▶ **Your task**:
Find each line in the entries below that contains the word "resolution" and copy those lines. Case counts.

▶ **Provided records**:
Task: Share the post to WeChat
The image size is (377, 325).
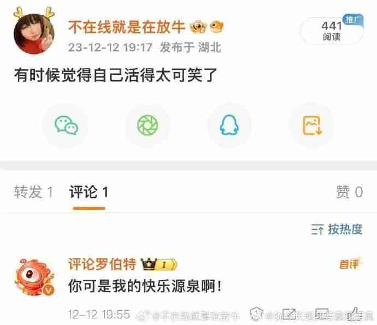Action: (66, 125)
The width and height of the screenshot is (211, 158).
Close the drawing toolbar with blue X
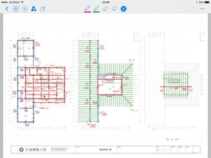coord(124,9)
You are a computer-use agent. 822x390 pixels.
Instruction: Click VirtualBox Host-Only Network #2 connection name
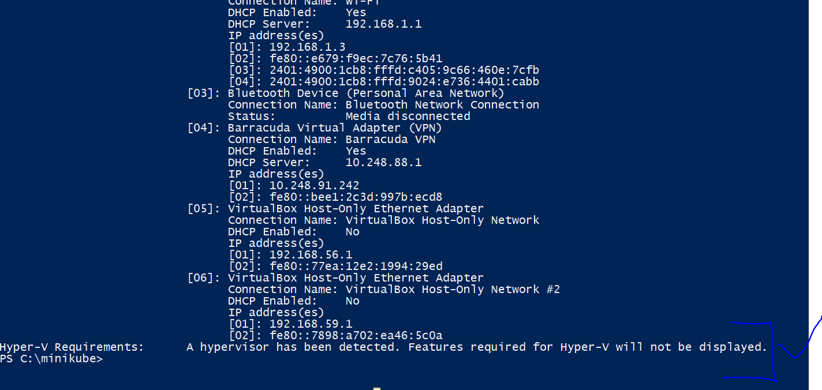tap(453, 290)
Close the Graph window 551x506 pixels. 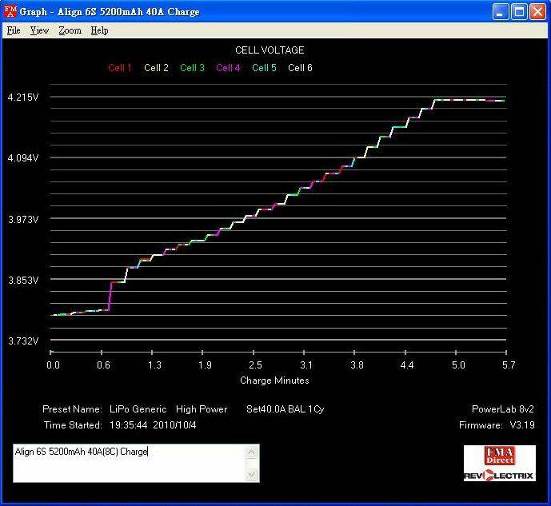click(537, 12)
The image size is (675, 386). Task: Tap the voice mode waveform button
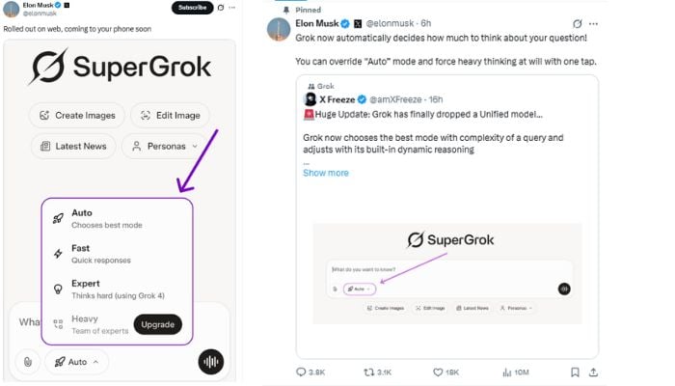(x=210, y=362)
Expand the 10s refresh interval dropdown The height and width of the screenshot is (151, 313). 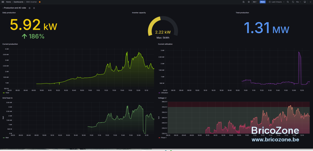click(298, 2)
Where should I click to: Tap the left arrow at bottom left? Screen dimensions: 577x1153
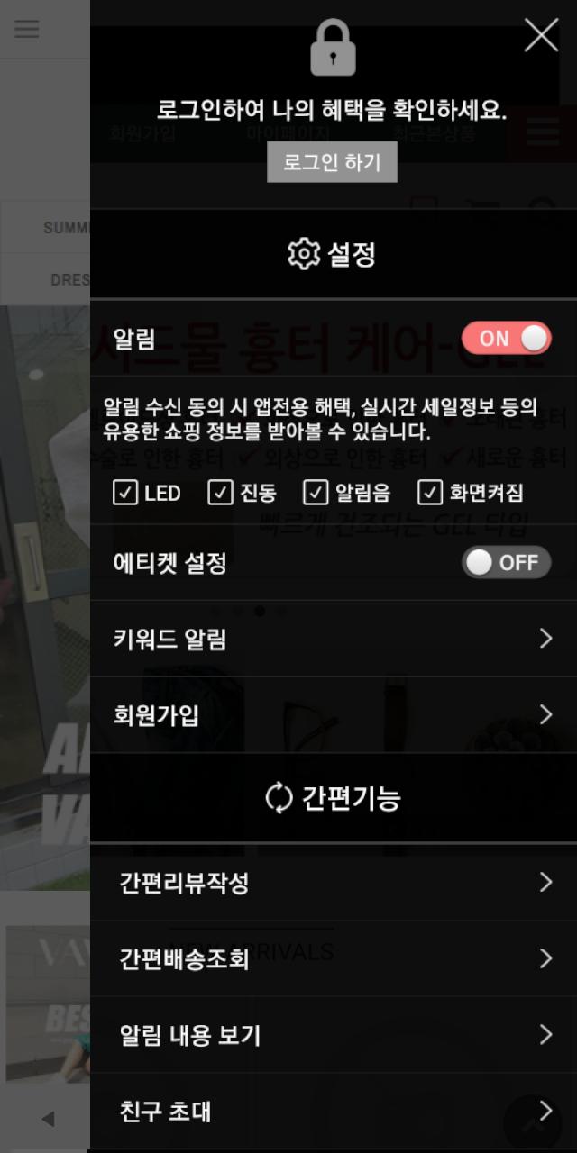click(48, 1119)
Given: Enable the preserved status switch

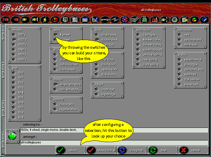Looking at the screenshot, I should pyautogui.click(x=180, y=84).

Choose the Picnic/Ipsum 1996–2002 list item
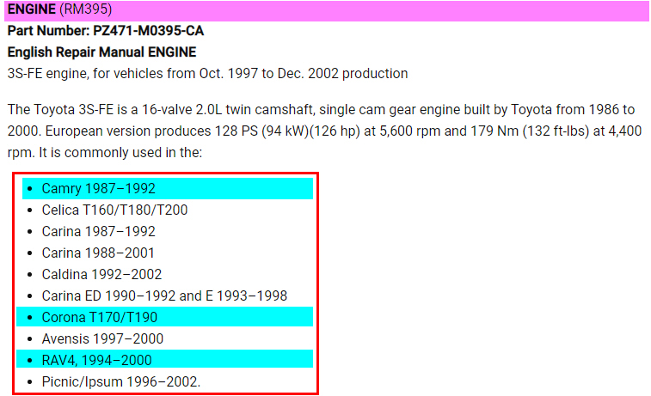(x=120, y=381)

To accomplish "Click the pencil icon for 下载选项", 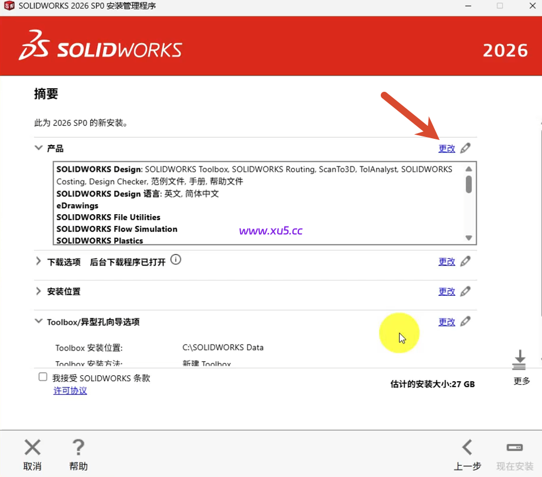I will tap(464, 261).
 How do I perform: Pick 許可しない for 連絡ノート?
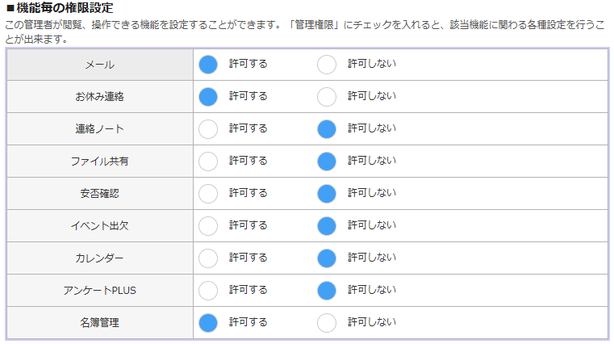[327, 129]
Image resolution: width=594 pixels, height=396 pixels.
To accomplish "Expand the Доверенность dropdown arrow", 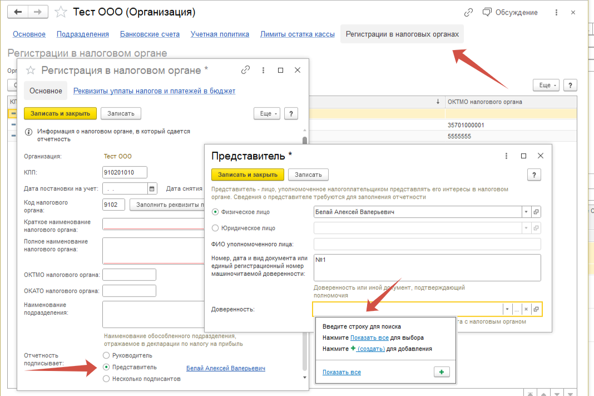I will [507, 309].
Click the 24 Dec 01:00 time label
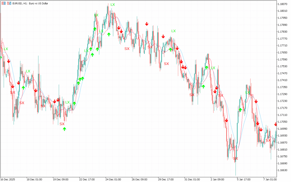The image size is (291, 182). click(113, 179)
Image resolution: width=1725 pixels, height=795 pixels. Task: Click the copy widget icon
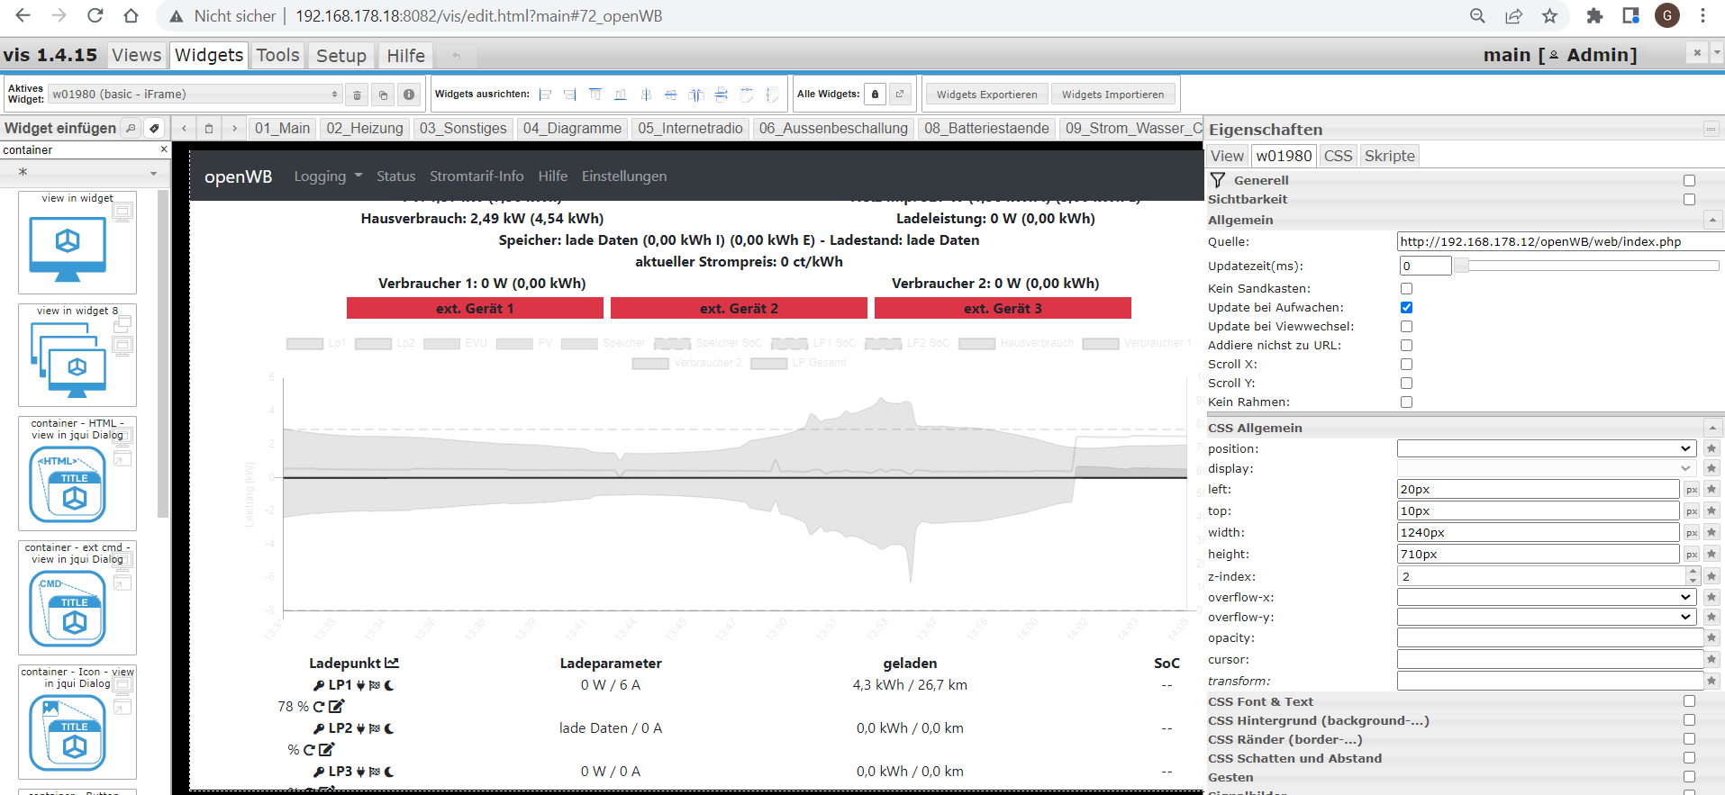point(383,95)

▶ **Response to this exercise**:
Image resolution: width=594 pixels, height=396 pixels.
Image resolution: width=1725 pixels, height=795 pixels. Task: Click the copy widget icon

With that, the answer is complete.